The Federal Executive Council on Wednesday held a special session for the six victims of Saturday’s helicopter crash in President Goodluck Jonathan’s home state of Bayelsa.
At the special FEC meeting which held inside the Council Chambers of the Presidential Villa, Minister of Information, Labaran Maku, said he had started walking towards the ill-fated helicopter in company with the deceased former governor of Kaduna State, Patrick Yakowa, and ex-National Security Adviser, Gen. Owoeye Azazi (retd.), only to turn back.
“I stood up and was going together with them (Yakowa and Azazi) but by some involuntary actions, I returned to my seat,” Maku told cabinet members, many of whom, especially the females, shed tears freely.
Specifically, the Minister of Petroleum Resources, Mrs. Diezani Alison-Madueke; Minister of Aviation, Mrs. Stella Oduah; and Minister of State, Defence, Olusola Obada, broke down in tears at the session.
Most of the ministers were clad black attire, depicting the mood of the solemn session presided over by President Goodluck Jonathan.
A minute silence was observed in honour of the deceased while all FEC members led by Jonathan also signed a condolence register in honour of the victims of the crash.
Yakowa, Azazi and four others died in the crash which occurred at Okoroba, Bayelsa State. The victims were returning from the burial of the father of a Presidential aide, Oronto Douglas.
The other victims were a friend and Adviser to Yakowa, Dauda Tsoho; an aide to Azazi, Warrant Officer Mohammed Kamal; and the two pilots that flew the ill-fated Augusta 109 Naval Helicopter.
The portraits of Yakowa and Azazi were continously beamed on a big screen in the chambers and on the small monitors in front of each minister while the session lasted.
I was saved by fate –Maku
Maku recalled how he narrowly escaped being on the ill-fated helicopter with Yakowa and Aziza.
The minister said that he; a former Managing Director of the Niger Delta Development Commission, Mr. Timi Alaibe; and an aide of the Vice-President, Mr. Umar Sani, were initially billed to travel on the same helicopter alongside Yakowa and Azazi.

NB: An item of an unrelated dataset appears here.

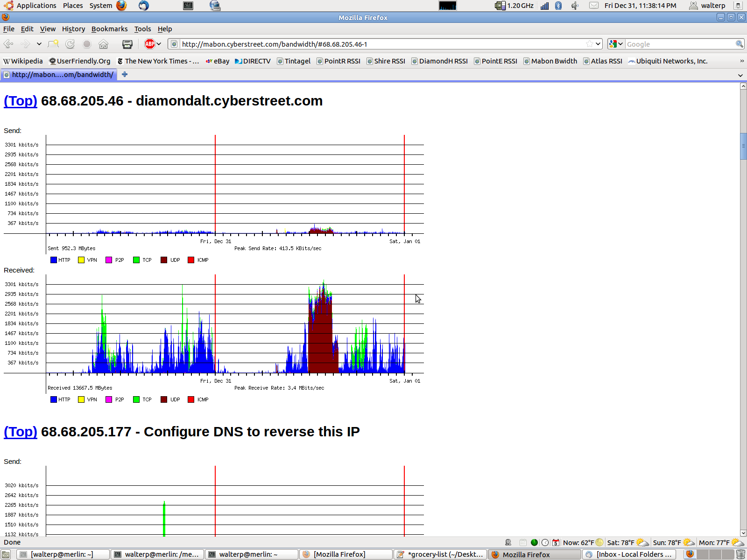Image resolution: width=747 pixels, height=560 pixels.
Task: Click the Home icon in toolbar
Action: [103, 44]
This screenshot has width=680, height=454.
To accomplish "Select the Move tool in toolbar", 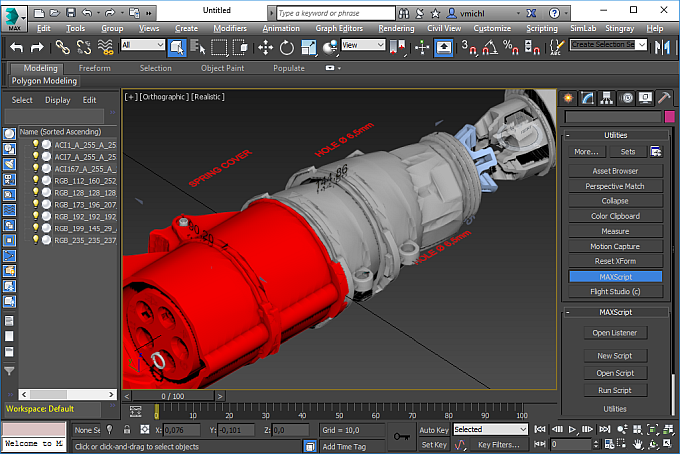I will point(266,47).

He said, “When we met in Bayelsa, it was a twist of fate that we did not board the same helicopter because on that day, the Special Adviser to the Vice President, Sani Umar; myself and (a former Managing Director of the Niger Delta Development Commission) Timi Alaibe, were supposed to travel together with the two of them (Yakowa and Azazi) back to Port Harcourt.

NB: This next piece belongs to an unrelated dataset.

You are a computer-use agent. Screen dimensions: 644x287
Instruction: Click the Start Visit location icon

He said, “Somehow, just before we could take off from the funeral arena, Sani backed out and decided to travel alone. I stood up and was going together with them (Yakowa and Azazi) but by some involuntary actions, I returned to my seat.

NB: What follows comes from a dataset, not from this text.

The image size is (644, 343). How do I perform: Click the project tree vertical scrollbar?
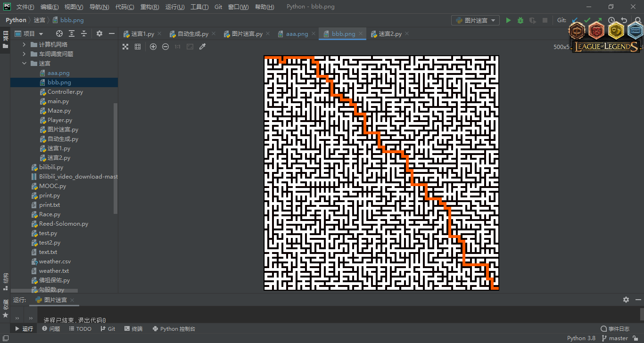tap(116, 158)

“I said I would wait for a moment. That was simply the twist of fate that kept us alive, we must give glory to God.”
Maku recalled that Yakowa and Azazi were full of life throughout the burial ceremony of Oronto Douglas’s father, oblivious of the fact that death was lurking around.
Good people don’t last –Jonathan
In his tribute, President Jonathan observed that unlike the case of typical Nigerian politicians, Yakowa did not attract too many negative comments while alive.
He described the day of the crash as a black Saturday in the country.
“Yakowa was a different class of politician. Most of us who are politicians exploit religious sentiments to divide Nigerians for our own selfish gains. We exploit the North/South divide to divide Nigerians for our selfish gains.
“But Yakowa was very different. He was a gentleman who believed in the unity of this country,” the President said.
Describing Azazi as somebody who meant well for the country, Jonathan said his relationship with the former NSA dated back to when he was deputy governor in Bayelsa State and Azazi was the Director, Military Intelligence.
He said, “Sometimes, people wonder why good people die. It is quite touching. Both of them touched our lives; they worked for this country. We pay condolences to their families, the families of their aides, the family of the pilot as well as the family of the co-pilot.
“The Honourable Minister (Godsday Orubebe) just told us that Azazi has a 90-year-old mother. Can you imagine how a 90-year-old mother will mourn a son who did very well and rose to become a four-star General in the Nigerian Army?”